Vice-Admiral Sir James Andrew Gardiner Troup, KBE, CB (7 March 1883 – 11 May 1975) was a Royal Navy officer.

==Early life==
Troup was the son of the Rev G. E. Troup of Broughty Ferry and was educated at the High School of Dundee.

==Naval career==
Troup competed for a cadetship in the Royal Navy in 1897. He saw action in the second Boer War on the cruiser HMS Terrible, and would later take part in the Boxer War.

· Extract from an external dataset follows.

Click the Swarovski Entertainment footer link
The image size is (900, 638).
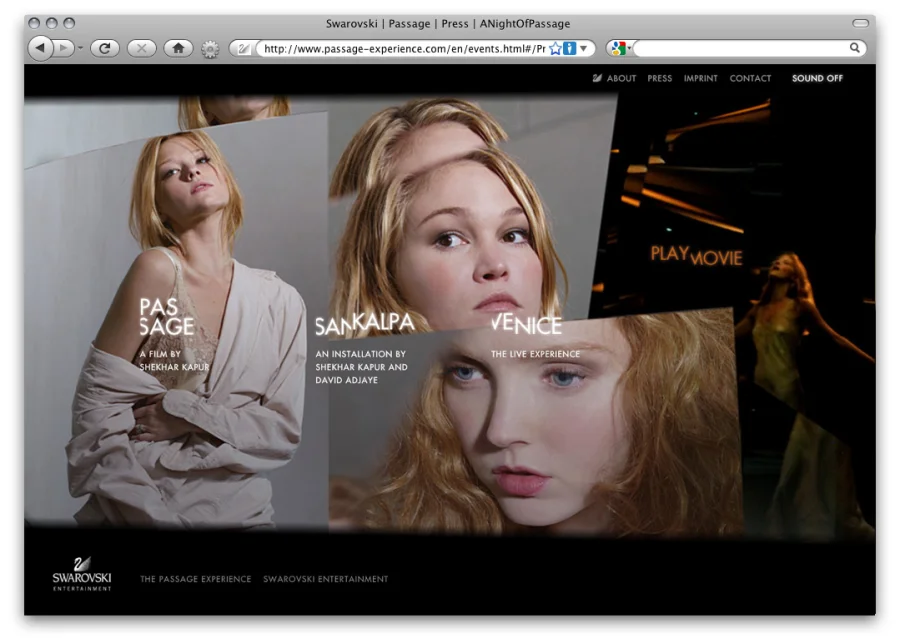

After serving with the Grand Fleet in the First World War, he became Master of the Fleet in 1920. Following promotion to captain on 31 December 1922, he became Head of the Tactical Section of the Naval Staff at the Admiralty in 1923. He was given command of the cruiser HMS Cairo in November 1926 and of the battleship HMS Revenge in June 1930.

He went on to be Captain of the School of Maritime Operations in December 1928, Flag Captain on the battleship HMS Revenge & Chief Staff Officer to Vice-Admiral Commanding 1st Battle Squadron in 1930. After that he became Director of the Tactical School at HMNB Portsmouth in 1933, and having been being promoted to rear-admiral on 16 January 1935, he became Director of Naval Intelligence in July 1935. His final appointment was as Flag Officer-in-charge, Glasgow and District Shipyard Controller from 1940 to 1946.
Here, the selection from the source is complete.